40 French supervisors and engineers oversaw the construction, employing more than 3,000 labor. Much of the material used in the construction was locally sourced including wood from Phu Tho, Cement from Hai Phong and lime from Hue, although the steel beams came from France. This feat of engineering used 30,000 cubic meters of stone, 5,600 tonnes of rolled steel, 137 tonnes of cast iron, 165 tonnes of iron and 7 tons of lead. Contrary to general assumptions, Gustav Eiffel (of Eiffel Tower fame) did not appear to be involved at any stage in the design and construction, while still evident today the bridge retains the metal plate engraved with the text ‘1899-1902 – Daydé & Pillé, Paris’.
The bridge was inaugurated on 2 February 1902. The first train crossed on 28 February that year and traffic was accepted in 1903. At the time it was the only bridge connecting Hanoi and the major port of Hai Phong. While it was strategically important in securing French control of north Vietnam, the bridge also played a crucial role in Vietnam’s fight for independence. Many Vietnamese from the countryside traversed the bridge en route to Ba Dinh Square where President Ho Chi Minh delivered the Declaration of Independence in September 1945. Long Bien bridge played a vital role in ending the first Indochina war (1946-54).
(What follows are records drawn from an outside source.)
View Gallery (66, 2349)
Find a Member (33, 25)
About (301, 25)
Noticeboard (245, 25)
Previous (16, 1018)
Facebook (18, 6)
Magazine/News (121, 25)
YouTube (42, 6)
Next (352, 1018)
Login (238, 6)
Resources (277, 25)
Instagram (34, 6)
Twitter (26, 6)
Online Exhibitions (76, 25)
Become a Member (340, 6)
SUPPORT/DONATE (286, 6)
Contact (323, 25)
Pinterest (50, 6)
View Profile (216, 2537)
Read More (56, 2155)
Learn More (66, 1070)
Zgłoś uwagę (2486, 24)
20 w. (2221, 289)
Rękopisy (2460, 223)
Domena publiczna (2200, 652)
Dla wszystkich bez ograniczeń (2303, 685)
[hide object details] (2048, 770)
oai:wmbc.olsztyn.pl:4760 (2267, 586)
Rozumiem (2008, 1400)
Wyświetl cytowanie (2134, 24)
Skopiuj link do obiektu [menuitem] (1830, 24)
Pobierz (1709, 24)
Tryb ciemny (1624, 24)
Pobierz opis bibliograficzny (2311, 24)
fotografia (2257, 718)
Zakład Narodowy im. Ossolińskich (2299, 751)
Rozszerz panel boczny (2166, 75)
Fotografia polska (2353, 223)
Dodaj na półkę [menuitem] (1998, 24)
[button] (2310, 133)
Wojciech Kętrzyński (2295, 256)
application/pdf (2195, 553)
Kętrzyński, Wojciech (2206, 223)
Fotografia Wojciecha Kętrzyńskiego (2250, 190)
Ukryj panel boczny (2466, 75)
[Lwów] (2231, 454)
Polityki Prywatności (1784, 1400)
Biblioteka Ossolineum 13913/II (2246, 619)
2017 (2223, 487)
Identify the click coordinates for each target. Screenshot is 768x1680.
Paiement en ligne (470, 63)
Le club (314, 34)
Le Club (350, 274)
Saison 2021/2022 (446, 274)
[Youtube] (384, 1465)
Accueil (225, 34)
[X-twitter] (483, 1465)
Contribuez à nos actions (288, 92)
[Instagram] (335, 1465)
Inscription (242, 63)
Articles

During the battle of Dien Bien Phu, it was the main transport and supply route from the north to the battle site near the Laos border. Hence, its valuable contribution to the Viet Minh’s victory over the French which ended the 8-year old war in March 1954. After this defeat France pulled out of Indochina. Civilians and French troops left Hanoi crossing the bridge on foot and by train with the final contingent of French soldiers departing on 9 October 1954. The name Paul Doumer also left with them and after 1954 the Vietnamese authorities renamed the bridge Long Bien.
The bridge faced war time again during the American war. Given its strategic importance, it was bombed 14 times in 1967 and 1972. But this resilient bridge bounced back to life.
Its formidable and imposing iron frame has long been the subject of patriotic songs, poems, literature and an eternal subject for painters and photographers. The Bridge has a daily life of its own both above and below. Although in 1924 cars were allowed to drive over, it has long been closed to motor vehicles (which now use the other five bridges that span the Red River – Thang Long, Nhat Tan, Chuong Duong, Vinh Tuy and Thanh Tri). The central section of Long Bien Bridge carries a single train track servicing the Hanoi-Lang Son rail line, with inner borders for motorbikes and cycles while the outer edges of concrete slabs resting on steel frames form the pedestrian walkways. Informal commerce takes place at various points along the bridge with vendors selling fruit, vegetables and snacks while it continues to be a favorite wedding photo spot and a dramatic place for morning and evening exercise. Stretching below Long Bien Bridge are market gardens, farmland, communities of floating houseboats and passing river traffic.
In 2014 Long Bien bridge was recognized as a national historical site. The bridge has a unique history. It has contributed to war efforts and economic and industrial advancement. It is a work of art in its own right. It is a source of pride for the Hanoi people and a symbol of enduring strength of the Vietnamese nation.